In short, my liberal friends, homophobia just wasn’t that
important — which is not to say it can’t be interesting. Sure, if it turns out
that Mateen was a self-hating gay guy, that’s interesting, even illuminating.
But it’s just not that important. To listen to some media reports, you’d think
that having Islam-defying sexual desires means you can’t be an Islamist. Never
mind that the 9/11 hijackers hung out at strip clubs or that Mohammed Atta
might have been gay and was certainly terrified that a woman might touch his
man-panties after he died. By definition, “lone wolves” will have “issues” —
that’s why they’re lone wolves. But let’s not make tails into dogs.

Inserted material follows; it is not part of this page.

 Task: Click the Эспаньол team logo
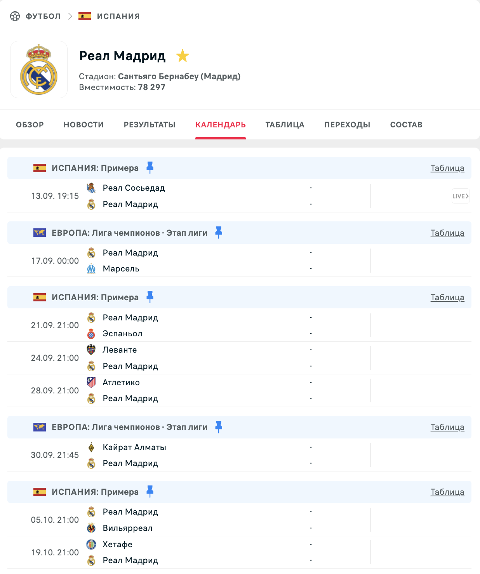point(91,334)
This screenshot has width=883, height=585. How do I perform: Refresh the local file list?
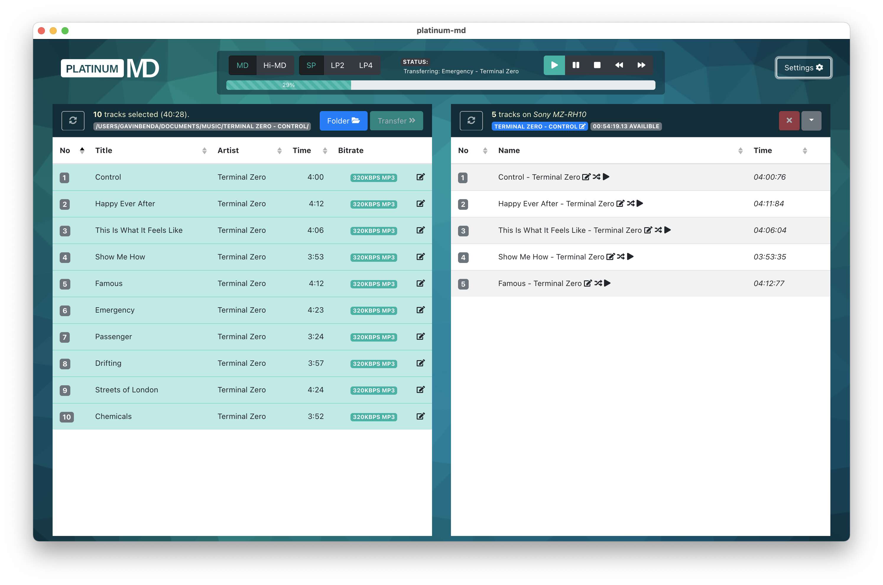pos(73,121)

The same goes for the War on Terror. Just because you’ve
narcissistically decided that your passion to fight anti-gay bigotry has become
an integral part of your self-esteem and self-conception doesn’t mean that you
can cram the enormous square of Islamic terrorism into the round hole of the domestic
gay-rights agenda and your often bigoted desire to demonize Christians who
disagree with you.
Don’t worry, that doesn’t mean your cause isn’t important
or worthwhile. You should feel free to fight that fight. But, please, don’t try
to bend all of reality to that cause. The same goes for climate change, guns,
or any of the other causes you wear like so many pieces of flare. Sometimes
there are very important things that don’t provide ammunition in your battle to
prove you, and you alone, are the Righteous Ones.